Pump Back is a census-designated place (CDP) in Mayes County, Oklahoma, United States. The population was 160 at the 2020 census.

==Geography==
Pump Back is in eastern Mayes County, 4 mi southeast of Salina, which serves as the post office for the community. It is accessible from State Highway 82 and sits on both sides of Saline Creek between Lake Hudson and Lake W. R. Holway (a.k a. Chimney Rock Lake). It is bordered to the north by the Wickliffe CDP and to the northeast by the Kenwood CDP.

According to the U.S. Census Bureau, the Pump Back CDP has a total area of 2.72 sqmi, of which 2.07 sqmi are land and 0.65 sqmi, or 23.84%, are water.

==Demographics==

Historical population
| Census | Pop. | Note | %± |
| 2000 | 155 |  | — |
| 2010 | 175 |  | 12.9% |
| 2020 | 160 |  | −8.6% |
U.S. Decennial Census

===2020 census===
As of the 2020 census, Pump Back had a population of 160. The median age was 36.1 years. 27.5% of residents were under the age of 18 and 8.8% of residents were 65 years of age or older. For every 100 females there were 105.1 males, and for every 100 females age 18 and over there were 141.7 males age 18 and over.

0.0% of residents lived in urban areas, while 100.0% lived in rural areas.

There were 57 households in Pump Back, of which 56.1% had children under the age of 18 living in them. Of all households, 59.6% were married-couple households, 10.5% were households with a male householder and no spouse or partner present, and 14.0% were households with a female householder and no spouse or partner present. About 10.5% of all households were made up of individuals and 1.8% had someone living alone who was 65 years of age or older.

There were 82 housing units, of which 30.5% were vacant. The homeowner vacancy rate was 4.3% and the rental vacancy rate was 0.0%.

Racial composition as of the 2020 census
| Race | Number | Percent |
|---|---|---|
| White | 93 | 58.1% |
| Black or African American | 0 | 0.0% |
| American Indian and Alaska Native | 37 | 23.1% |
| Asian | 2 | 1.2% |
| Native Hawaiian and Other Pacific Islander | 0 | 0.0% |
| Some other race | 0 | 0.0% |
| Two or more races | 28 | 17.5% |
| Hispanic or Latino (of any race) | 5 | 3.1% |

===2000 census===
As of the census of 2000, there were 155 people, 64 households, and 49 families residing in the CDP. The population density was 73.9 PD/sqmi. There were 93 housing units at an average density of 44.4 /sqmi. The racial makeup of the CDP was 69.03 percent White, 23.87 percent Native American, and 7.10 percent from two or more races. Hispanic or Latino of any race were 1.94 percent of the population.
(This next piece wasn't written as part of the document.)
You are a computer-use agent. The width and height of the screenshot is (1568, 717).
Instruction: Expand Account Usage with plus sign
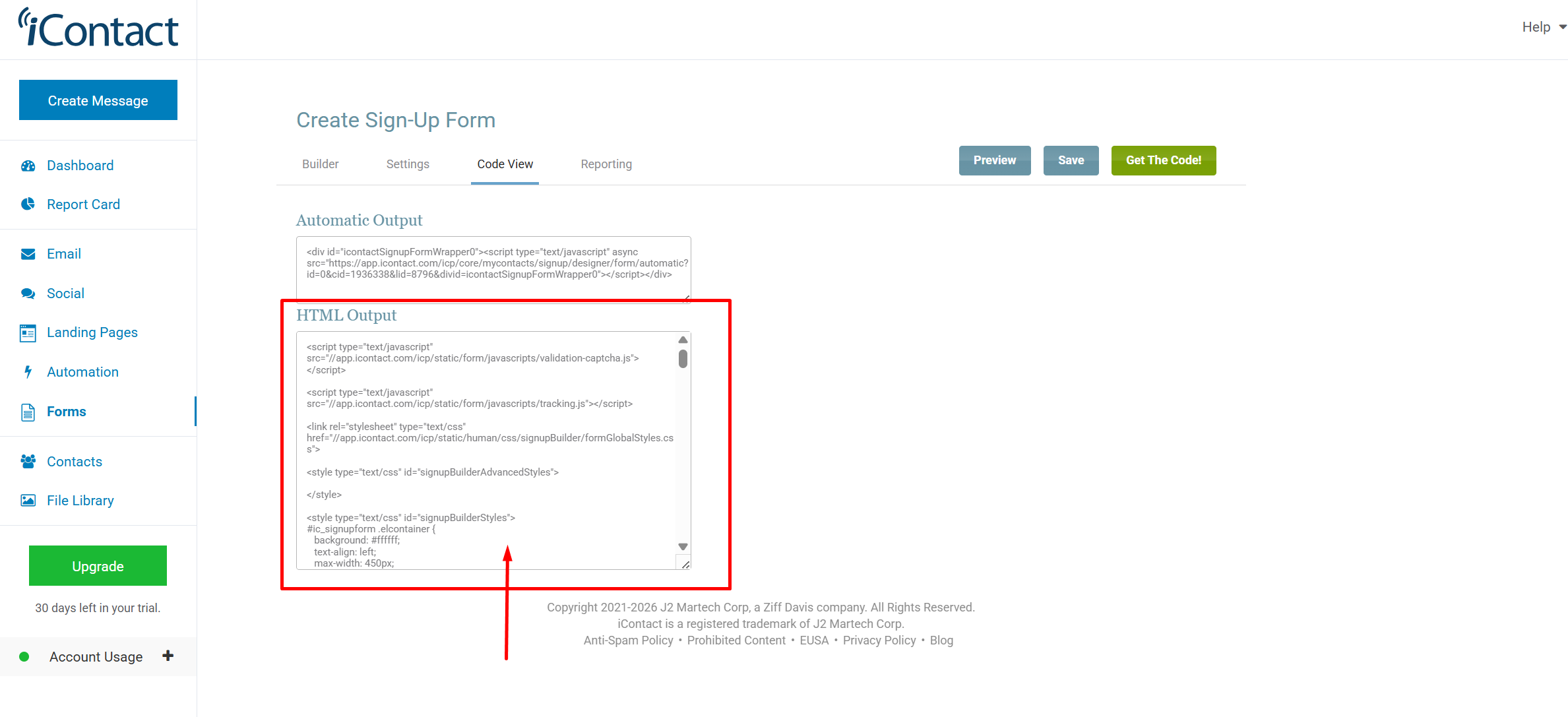(x=168, y=656)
There were 64 households, out of which 18.8 percent had children under the age of 18 living with them, 64.1 percent were married couples living together, 6.3 percent had a female householder with no husband present, and 23.4 percent were non-families. 20.3 percent of all households were made up of individuals, and 6.3 percent had someone living alone who was 65 years of age or older. The average household size was 2.42 and the average family size was 2.78.

In the CDP, the population was spread out, with 20.0 percent under the age of 18, 9.7 percent from 18 to 24, 11.6 percent from 25 to 44, 34.2 percent from 45 to 64, and 24.5 percent who were 65 years of age or older. The median age was 51 years. For every 100 females, there were 106.7 males. For every 100 females age 18 and over, there were 103.3 males.

The median income for a household in the CDP was $19,886, and the median income for a family was $27,679. Males had a median income of $36,429 versus $19,625 for females. The per capita income for the CDP was $14,448. About 34.9 percent of families and 40.3 percent of the population were below the poverty line, including 64.6 percent of those under the age of 18 and 10.3 percent of those 65 or over.

==Education==
It is in the Salina Public Schools school district.